MUSICAL artists are fond of posing questions and leaving it to the poor old listener to work out the answer. Here are some you’ll struggle to answer.

Should I Stay or Should I Go? – The Clash

Like a gran trying to decide whether to get rich tea biscuits or Bourbons, singer Mick Jones dithers about whether to stay or go. Unhelpfully, no details of his circumstances are given to help you judge. However he does reveal that if he goes ‘there will be trouble’, but if he stays ‘there will be double’. Clearly the answer is to go. Basic damage limitation.

What Difference Does it Make? – The Smiths

Before becoming a far-right fanboy, Morrissey was noted for his feelgood hits about people being killed by buses and trucks. But The Smiths’ 1984 single What Difference Does it Make? left listeners scratching their heads. What difference does what make, Morrissey? A solar storm?
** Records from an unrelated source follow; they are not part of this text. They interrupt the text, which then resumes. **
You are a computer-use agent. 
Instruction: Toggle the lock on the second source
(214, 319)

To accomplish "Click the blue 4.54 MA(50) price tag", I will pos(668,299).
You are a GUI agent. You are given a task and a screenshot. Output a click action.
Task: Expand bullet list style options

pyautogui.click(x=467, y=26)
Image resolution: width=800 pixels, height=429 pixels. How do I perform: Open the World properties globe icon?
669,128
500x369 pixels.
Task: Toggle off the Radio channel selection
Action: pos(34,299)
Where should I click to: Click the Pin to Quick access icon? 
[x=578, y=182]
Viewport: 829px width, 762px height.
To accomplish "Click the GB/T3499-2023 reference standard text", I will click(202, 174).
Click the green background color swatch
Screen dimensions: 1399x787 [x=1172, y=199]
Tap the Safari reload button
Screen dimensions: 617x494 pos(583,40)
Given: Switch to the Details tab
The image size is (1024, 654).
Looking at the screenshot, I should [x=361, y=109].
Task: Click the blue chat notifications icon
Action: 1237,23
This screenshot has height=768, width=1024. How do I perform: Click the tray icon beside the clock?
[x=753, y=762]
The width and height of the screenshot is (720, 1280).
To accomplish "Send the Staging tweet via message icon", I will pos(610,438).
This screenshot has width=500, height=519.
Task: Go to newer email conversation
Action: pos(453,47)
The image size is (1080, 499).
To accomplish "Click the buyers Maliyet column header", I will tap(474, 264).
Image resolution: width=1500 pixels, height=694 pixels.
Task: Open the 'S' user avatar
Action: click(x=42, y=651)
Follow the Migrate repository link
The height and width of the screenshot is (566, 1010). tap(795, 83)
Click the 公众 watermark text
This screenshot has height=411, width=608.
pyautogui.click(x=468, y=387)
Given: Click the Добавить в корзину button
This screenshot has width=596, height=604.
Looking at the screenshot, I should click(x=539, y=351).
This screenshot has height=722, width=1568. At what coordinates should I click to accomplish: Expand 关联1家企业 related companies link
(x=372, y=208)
Depressed currency markets? An outbreak of Dutch Elm Disease?

Don’t You Remember – Adele

‘When will I see you again?’ mopes Adele in yet another song about being dumped. The rest of the song is her badgering her former partner about getting back together. Badgering. Non-stop badgering. More badgering than The Wind in the f**king Willows. In this failed relationship the best answer might be ‘never’, ie. a clean break. But really Adele should ask a qualified counsellor, not her fans.

Who are you? – The Who 

If you were singer Roger Daltrey posing the question, the answer was likely to be ‘Pete Townsend’, ‘John Entwistle’ or ‘Keith Moon’. It wouldn’t even be a particularly surprising question, given the amount of drink and drugs The Who quaffed. But on a deeper level, who, indeed, am I? An individual with free will, or just a series of sense perceptions giving that illusion? They really need to consult a philosophy professor.

Are We Human? – The Killers

Are we human, or are we dancer? Perhaps the deepest question posed by a song since Haddaway asked What is Love?. It’s the kind of song that leads to the same existential angst as when you click the ‘I am not a robot’ button on a website, then wonder if you are, in fact, a robot who has been programmed to think they are human.

When I’m Sixty-Four – The Beatles

‘Will you still need me, will you still feed me, when I’m sixty-four?’ Ah, the irony of Paul McCartney and Heather Mills separating in 2006 when he was 64. Heather’s departure may have been caused by the thought of knitting a sweater by the fireside, or maybe it was Paul listening to Wings. Either way, in this case the answer was a clear ‘no’.